↓↓↓

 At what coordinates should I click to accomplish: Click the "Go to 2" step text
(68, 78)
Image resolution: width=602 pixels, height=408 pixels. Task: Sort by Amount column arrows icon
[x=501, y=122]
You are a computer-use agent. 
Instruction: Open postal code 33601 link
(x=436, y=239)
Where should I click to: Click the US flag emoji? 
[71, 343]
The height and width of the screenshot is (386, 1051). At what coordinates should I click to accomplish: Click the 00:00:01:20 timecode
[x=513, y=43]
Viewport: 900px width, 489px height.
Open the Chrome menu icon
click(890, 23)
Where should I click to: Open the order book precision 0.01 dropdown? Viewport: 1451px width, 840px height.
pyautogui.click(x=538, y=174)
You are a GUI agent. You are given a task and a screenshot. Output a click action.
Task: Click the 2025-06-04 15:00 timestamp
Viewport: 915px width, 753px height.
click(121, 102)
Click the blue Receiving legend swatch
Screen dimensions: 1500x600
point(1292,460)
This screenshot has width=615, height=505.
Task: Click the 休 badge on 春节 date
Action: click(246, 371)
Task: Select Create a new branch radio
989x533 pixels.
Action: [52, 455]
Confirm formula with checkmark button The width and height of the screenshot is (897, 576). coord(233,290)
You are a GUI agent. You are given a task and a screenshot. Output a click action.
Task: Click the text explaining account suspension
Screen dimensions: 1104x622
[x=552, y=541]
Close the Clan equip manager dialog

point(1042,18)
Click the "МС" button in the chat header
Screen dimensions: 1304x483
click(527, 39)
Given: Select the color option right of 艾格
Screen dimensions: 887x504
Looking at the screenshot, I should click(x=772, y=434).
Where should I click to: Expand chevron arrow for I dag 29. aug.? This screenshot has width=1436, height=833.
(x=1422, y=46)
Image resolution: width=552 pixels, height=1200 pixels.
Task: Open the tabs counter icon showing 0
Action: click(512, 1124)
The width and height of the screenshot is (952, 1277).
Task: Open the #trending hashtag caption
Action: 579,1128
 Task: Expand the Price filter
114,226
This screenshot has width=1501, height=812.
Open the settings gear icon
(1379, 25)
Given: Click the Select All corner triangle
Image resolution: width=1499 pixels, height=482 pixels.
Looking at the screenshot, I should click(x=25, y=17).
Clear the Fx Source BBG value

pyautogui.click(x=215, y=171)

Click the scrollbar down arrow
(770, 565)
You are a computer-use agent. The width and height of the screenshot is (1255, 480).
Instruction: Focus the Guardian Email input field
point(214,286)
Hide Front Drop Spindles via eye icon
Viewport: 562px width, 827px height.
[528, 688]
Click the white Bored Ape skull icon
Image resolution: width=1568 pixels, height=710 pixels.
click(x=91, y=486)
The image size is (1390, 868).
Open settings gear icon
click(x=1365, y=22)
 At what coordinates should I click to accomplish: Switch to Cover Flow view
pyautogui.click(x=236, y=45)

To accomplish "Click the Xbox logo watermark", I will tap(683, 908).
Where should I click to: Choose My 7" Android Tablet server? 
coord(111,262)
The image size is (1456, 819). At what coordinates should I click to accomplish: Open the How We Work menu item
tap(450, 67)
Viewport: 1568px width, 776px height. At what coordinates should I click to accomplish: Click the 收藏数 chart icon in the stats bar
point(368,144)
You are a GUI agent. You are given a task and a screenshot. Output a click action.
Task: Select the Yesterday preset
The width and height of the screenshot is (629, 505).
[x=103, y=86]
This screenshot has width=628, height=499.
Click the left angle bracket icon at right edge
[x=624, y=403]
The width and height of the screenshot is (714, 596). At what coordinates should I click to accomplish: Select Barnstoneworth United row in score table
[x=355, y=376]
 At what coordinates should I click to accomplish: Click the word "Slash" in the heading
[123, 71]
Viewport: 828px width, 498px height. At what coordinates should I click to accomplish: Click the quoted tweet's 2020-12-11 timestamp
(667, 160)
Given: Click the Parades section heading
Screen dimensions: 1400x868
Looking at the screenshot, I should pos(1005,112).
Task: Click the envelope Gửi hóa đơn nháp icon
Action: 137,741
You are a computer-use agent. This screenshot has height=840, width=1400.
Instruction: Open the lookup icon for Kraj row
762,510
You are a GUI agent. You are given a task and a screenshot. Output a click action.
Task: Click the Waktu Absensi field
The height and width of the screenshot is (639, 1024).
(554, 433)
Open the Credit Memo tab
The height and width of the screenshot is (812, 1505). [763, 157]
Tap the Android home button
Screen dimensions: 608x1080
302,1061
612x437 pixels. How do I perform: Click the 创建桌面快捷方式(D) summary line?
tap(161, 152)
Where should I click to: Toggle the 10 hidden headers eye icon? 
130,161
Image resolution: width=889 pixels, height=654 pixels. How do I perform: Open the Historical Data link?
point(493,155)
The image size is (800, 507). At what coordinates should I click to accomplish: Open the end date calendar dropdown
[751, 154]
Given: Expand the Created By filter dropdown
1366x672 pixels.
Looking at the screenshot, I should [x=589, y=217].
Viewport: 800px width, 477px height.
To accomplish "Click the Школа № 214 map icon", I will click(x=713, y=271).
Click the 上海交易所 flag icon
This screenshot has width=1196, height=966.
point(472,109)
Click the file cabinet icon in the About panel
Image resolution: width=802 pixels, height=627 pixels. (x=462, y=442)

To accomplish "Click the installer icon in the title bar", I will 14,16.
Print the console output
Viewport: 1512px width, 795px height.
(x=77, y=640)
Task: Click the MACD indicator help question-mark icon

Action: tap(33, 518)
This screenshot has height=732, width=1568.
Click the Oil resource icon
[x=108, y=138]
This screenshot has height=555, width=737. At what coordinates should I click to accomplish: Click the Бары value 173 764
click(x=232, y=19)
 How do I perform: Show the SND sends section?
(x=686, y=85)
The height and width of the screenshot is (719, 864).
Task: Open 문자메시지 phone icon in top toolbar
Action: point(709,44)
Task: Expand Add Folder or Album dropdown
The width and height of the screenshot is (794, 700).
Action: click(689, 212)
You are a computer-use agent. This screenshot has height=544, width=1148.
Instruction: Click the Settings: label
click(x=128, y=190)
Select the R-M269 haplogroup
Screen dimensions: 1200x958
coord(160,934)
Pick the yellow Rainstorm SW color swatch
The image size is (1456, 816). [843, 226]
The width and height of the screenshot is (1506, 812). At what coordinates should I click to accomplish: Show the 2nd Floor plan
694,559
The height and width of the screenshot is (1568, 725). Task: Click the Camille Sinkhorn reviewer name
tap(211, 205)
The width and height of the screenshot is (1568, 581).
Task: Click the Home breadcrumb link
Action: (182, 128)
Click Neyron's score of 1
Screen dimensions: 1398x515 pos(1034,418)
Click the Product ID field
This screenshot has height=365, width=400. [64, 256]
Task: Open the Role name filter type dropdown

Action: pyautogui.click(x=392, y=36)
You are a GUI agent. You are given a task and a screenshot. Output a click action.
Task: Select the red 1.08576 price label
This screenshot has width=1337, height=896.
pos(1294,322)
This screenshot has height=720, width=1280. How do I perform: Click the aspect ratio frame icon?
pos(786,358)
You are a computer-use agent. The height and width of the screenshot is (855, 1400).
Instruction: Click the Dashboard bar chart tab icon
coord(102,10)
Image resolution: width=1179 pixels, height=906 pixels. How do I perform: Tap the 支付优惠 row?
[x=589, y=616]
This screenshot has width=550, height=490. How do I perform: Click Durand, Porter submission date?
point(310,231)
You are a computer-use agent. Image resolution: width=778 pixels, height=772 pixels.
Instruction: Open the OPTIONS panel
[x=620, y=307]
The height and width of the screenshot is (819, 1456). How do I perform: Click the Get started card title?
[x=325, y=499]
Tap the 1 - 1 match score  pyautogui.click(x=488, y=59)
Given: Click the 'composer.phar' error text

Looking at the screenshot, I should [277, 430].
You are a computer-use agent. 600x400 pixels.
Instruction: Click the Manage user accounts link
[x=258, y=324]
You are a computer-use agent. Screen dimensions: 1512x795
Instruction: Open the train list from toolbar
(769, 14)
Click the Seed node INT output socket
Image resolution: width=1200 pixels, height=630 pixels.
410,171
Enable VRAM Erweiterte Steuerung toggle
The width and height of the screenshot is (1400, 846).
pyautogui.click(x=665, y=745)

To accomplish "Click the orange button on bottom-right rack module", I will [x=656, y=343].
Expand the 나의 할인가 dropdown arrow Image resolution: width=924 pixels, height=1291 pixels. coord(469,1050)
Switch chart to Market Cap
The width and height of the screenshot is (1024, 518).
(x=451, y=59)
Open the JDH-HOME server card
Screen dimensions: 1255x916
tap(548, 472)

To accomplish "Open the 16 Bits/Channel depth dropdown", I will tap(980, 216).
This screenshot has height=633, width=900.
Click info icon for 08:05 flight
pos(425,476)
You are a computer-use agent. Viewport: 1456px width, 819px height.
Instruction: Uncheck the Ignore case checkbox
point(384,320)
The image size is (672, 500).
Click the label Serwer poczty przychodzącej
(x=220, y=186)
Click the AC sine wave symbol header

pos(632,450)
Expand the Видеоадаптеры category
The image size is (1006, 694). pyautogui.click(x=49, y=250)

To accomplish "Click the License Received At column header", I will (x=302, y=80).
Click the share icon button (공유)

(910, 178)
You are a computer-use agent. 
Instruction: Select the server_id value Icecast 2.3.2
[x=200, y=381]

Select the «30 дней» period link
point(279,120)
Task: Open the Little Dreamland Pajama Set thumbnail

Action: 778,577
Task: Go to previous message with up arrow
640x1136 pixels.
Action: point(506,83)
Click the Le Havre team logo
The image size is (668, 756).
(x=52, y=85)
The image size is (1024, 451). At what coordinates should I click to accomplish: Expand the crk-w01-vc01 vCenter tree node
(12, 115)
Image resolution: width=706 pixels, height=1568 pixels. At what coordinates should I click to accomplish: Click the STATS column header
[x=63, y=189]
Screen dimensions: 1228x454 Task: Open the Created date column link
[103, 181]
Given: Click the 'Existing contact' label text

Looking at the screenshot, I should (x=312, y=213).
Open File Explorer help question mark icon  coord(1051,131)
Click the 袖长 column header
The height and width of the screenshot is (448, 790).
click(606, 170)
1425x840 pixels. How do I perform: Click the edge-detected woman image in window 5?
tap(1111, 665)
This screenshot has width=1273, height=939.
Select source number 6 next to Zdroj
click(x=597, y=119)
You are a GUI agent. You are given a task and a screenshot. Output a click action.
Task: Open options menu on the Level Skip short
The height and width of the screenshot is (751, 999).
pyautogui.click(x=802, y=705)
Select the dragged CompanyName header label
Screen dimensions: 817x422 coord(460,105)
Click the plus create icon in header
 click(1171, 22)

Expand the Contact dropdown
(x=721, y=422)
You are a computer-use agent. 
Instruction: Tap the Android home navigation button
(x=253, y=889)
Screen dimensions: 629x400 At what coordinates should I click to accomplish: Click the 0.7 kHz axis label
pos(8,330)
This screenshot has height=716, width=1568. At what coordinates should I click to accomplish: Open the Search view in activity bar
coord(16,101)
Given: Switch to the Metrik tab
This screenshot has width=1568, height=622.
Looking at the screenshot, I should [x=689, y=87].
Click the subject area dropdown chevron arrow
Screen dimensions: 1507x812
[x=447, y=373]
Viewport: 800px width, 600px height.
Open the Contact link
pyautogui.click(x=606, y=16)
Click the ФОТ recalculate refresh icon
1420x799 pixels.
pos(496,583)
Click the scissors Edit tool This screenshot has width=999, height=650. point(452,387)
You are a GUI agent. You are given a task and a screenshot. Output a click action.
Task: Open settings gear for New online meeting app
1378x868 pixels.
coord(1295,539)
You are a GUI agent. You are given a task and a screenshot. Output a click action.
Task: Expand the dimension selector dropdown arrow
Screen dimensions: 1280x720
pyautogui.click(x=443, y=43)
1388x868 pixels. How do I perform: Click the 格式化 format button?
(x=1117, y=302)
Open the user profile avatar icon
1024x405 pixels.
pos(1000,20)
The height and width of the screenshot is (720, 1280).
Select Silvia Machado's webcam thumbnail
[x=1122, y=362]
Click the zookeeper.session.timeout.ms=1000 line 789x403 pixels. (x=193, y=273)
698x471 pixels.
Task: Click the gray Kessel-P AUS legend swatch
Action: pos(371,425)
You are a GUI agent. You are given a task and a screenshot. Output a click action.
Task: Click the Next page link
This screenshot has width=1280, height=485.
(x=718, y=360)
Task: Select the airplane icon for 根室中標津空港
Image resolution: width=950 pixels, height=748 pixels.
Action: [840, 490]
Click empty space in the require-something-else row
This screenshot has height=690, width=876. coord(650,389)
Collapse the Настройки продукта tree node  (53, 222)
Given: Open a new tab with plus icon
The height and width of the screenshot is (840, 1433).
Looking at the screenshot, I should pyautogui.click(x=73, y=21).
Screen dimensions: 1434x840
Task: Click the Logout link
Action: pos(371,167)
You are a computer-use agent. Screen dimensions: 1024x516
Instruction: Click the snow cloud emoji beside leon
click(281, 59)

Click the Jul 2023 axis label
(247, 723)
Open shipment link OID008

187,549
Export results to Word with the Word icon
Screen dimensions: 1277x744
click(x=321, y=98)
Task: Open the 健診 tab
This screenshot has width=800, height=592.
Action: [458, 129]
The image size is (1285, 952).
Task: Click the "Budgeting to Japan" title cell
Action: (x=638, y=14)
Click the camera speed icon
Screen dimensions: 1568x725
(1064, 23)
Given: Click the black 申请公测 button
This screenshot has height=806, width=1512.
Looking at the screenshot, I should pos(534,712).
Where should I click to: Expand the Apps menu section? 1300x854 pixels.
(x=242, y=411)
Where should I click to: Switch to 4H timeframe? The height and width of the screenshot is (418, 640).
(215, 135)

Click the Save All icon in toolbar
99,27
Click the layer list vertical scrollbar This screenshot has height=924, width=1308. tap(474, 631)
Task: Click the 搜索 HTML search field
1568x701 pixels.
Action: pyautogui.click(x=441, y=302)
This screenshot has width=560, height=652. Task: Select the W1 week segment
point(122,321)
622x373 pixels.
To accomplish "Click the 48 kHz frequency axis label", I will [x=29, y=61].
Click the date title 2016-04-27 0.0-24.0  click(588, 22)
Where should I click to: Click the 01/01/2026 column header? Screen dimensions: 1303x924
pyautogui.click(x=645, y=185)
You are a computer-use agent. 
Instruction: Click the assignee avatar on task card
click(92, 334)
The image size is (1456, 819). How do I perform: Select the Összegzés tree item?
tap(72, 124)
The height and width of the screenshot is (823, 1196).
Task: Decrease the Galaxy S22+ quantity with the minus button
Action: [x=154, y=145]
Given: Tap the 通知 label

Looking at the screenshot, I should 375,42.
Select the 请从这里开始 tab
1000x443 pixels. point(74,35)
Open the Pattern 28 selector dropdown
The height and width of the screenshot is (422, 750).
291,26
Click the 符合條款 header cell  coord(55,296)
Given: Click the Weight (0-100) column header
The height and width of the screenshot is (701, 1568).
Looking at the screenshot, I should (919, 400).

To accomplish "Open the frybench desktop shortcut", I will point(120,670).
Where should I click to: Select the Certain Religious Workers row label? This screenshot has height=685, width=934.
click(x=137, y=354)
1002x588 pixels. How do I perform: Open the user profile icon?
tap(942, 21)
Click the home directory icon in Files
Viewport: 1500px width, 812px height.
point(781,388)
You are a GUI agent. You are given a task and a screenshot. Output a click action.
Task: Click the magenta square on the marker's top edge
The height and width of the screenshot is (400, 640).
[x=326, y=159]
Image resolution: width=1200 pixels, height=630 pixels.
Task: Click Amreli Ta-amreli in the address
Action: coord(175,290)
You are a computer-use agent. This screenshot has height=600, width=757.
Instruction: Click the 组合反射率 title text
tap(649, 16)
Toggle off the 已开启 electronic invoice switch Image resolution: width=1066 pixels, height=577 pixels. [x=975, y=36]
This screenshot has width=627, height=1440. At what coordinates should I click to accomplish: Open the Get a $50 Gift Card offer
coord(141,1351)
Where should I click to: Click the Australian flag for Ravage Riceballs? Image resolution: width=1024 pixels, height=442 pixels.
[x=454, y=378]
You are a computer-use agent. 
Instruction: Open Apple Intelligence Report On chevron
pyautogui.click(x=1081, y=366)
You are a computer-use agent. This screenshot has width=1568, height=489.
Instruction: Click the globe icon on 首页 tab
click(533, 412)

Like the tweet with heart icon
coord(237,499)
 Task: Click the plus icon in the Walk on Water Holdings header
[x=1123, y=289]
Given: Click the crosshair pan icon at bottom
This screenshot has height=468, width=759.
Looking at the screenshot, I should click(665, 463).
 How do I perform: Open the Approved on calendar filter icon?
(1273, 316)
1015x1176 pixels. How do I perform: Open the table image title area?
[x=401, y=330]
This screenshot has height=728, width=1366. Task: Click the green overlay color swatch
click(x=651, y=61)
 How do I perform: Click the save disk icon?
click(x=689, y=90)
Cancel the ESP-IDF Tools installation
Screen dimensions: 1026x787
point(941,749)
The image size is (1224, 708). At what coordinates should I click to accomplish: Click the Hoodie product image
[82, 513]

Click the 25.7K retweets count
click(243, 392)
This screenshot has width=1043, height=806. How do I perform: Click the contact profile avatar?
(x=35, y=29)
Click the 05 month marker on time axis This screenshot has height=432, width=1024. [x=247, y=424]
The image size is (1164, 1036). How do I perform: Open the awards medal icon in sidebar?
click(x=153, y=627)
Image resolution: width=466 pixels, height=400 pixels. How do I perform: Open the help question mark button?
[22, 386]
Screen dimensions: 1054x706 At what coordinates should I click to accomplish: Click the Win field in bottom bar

↑↑↑

### INSTRUCTIONS FOR THE TASK
Rewrite the records between the line holding "Given: Tap the 通知 label" and the line holding "[x=454, y=378]", inclusive, with "Viewport" changed to "Display" and nothing else altered.

### THE OUTPUT
Given: Tap the 通知 label

Looking at the screenshot, I should 375,42.
Select the 请从这里开始 tab
1000x443 pixels. point(74,35)
Open the Pattern 28 selector dropdown
The height and width of the screenshot is (422, 750).
291,26
Click the 符合條款 header cell  coord(55,296)
Given: Click the Weight (0-100) column header
The height and width of the screenshot is (701, 1568).
Looking at the screenshot, I should (919, 400).

To accomplish "Open the frybench desktop shortcut", I will point(120,670).
Where should I click to: Select the Certain Religious Workers row label? This screenshot has height=685, width=934.
click(x=137, y=354)
1002x588 pixels. How do I perform: Open the user profile icon?
tap(942, 21)
Click the home directory icon in Files
Display: 1500px width, 812px height.
point(781,388)
You are a GUI agent. You are given a task and a screenshot. Output a click action.
Task: Click the magenta square on the marker's top edge
The height and width of the screenshot is (400, 640).
[x=326, y=159]
Image resolution: width=1200 pixels, height=630 pixels.
Task: Click Amreli Ta-amreli in the address
Action: coord(175,290)
You are a computer-use agent. This screenshot has height=600, width=757.
Instruction: Click the 组合反射率 title text
tap(649, 16)
Toggle off the 已开启 electronic invoice switch Image resolution: width=1066 pixels, height=577 pixels. [x=975, y=36]
This screenshot has width=627, height=1440. At what coordinates should I click to accomplish: Open the Get a $50 Gift Card offer
coord(141,1351)
Where should I click to: Click the Australian flag for Ravage Riceballs? Image resolution: width=1024 pixels, height=442 pixels.
[x=454, y=378]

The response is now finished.